Stanford University introduces DITTO, a pioneering method demonstrating that Large Language Models (LLMs) learn faster with minimal input samples—less than 10 in this case. Drawing parallels to human learning, DITTO leverages User/Expert demonstrations comprising input-output pairs to fine-tune Selective Fine-Tuning (SFT) Models effectively. The implementation begins by collecting a small number (<10) of these demonstrations and selecting the target SFT Model. Next, DITTO generates new negative samples from the demonstrations and creates pairwise comparison data, where expert-generated outputs surpass those from the model. Iteratively, DITTO refines the model using Pairwise Optimization (DPO) until a defined breakpoint in loss, integrating new iterations with additional "replay" data to enhance learning continuity.
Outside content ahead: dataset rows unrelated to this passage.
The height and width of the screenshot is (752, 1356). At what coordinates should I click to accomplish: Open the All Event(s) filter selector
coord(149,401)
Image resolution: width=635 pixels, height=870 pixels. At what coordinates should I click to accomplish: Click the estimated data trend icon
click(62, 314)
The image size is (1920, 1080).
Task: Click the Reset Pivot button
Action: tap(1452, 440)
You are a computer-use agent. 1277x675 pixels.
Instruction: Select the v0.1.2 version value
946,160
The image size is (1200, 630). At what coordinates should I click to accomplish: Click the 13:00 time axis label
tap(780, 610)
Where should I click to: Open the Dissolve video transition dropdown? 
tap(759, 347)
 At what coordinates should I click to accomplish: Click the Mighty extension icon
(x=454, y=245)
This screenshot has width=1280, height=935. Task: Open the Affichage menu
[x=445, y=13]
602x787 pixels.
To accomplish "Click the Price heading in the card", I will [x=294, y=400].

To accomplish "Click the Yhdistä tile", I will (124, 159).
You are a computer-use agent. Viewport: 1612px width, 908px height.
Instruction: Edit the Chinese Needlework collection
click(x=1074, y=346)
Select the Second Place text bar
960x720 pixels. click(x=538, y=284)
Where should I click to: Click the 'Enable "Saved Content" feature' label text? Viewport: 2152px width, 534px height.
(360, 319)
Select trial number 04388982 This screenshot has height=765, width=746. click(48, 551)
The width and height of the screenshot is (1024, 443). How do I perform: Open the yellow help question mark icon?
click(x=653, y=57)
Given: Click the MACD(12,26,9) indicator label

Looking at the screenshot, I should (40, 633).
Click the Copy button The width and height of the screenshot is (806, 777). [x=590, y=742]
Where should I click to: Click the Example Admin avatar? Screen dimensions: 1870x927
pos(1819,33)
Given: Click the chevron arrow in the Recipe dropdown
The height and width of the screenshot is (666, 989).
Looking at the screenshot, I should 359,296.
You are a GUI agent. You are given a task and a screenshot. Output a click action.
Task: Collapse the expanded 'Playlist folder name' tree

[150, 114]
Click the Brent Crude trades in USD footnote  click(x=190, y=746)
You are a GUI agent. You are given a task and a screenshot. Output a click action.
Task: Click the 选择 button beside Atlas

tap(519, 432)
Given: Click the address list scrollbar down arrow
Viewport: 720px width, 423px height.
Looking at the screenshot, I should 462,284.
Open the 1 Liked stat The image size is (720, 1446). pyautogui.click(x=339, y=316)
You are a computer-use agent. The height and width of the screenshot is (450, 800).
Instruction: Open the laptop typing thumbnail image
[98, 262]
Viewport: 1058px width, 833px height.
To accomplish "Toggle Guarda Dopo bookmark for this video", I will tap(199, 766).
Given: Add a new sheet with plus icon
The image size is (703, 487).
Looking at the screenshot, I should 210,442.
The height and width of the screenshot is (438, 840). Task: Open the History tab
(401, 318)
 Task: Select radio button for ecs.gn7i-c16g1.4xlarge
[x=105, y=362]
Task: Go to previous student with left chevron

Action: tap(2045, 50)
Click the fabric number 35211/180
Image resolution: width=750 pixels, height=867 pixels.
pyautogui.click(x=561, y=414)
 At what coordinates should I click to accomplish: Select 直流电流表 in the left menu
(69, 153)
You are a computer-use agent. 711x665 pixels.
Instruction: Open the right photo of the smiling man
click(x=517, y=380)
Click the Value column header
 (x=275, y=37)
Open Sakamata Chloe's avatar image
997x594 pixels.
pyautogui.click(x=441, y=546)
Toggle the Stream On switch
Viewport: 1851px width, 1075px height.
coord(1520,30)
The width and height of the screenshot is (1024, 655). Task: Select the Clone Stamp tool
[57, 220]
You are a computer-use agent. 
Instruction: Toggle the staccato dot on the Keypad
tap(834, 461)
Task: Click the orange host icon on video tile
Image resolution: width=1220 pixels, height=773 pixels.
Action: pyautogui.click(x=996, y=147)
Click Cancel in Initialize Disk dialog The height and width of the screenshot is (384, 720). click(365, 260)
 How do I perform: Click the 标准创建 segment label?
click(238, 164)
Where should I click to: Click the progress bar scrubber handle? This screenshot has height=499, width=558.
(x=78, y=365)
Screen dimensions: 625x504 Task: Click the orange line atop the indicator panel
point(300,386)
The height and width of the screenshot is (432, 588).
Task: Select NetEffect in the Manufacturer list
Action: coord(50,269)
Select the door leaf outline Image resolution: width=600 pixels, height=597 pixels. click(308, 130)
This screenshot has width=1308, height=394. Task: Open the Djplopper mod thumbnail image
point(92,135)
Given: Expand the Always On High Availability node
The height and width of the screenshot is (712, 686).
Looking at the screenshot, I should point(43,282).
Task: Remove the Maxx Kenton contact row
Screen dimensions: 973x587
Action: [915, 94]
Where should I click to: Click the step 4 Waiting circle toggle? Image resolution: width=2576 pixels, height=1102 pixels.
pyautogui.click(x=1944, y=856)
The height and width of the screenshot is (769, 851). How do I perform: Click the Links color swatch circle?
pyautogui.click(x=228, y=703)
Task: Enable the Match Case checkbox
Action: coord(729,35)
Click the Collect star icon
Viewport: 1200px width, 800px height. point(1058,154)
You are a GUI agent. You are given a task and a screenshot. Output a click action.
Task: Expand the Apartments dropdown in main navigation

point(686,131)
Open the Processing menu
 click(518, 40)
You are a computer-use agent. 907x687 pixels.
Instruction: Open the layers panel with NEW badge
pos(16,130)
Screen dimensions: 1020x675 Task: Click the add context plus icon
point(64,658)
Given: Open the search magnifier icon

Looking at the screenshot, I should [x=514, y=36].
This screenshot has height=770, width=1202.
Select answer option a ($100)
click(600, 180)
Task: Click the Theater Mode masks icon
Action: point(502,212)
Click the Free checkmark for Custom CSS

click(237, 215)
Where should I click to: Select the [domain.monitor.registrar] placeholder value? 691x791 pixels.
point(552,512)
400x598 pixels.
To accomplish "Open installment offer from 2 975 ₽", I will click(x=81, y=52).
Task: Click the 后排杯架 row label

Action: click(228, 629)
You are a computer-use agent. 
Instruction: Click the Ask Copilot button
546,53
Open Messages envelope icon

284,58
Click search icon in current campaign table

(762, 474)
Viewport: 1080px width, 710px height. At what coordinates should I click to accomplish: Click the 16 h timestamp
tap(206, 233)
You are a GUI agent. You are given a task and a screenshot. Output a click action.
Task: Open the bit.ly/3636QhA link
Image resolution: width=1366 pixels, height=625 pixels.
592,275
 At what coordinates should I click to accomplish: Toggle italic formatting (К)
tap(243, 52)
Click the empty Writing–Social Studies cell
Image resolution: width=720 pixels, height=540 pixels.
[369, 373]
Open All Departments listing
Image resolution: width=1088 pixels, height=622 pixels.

Insights from DITTO's application reveal significant advancements: it outperforms few-shot prompting methods, achieves a 22.34% relative improvement with the generation of 10 negative samples per demonstration, and demonstrates a remarkable 31.5% performance enhancement from the first to the fourth iteration. Moreover, DITTO shows superior performance over SPIN with approximately 10 seed demonstrations, underscoring its efficacy in rapid LLM learning. Developed in collaboration with the @huggingface alignment-handbook, DITTO represents a leap forward in optimizing LLM training efficiency, offering promising implications for future advancements in machine learning and AI research.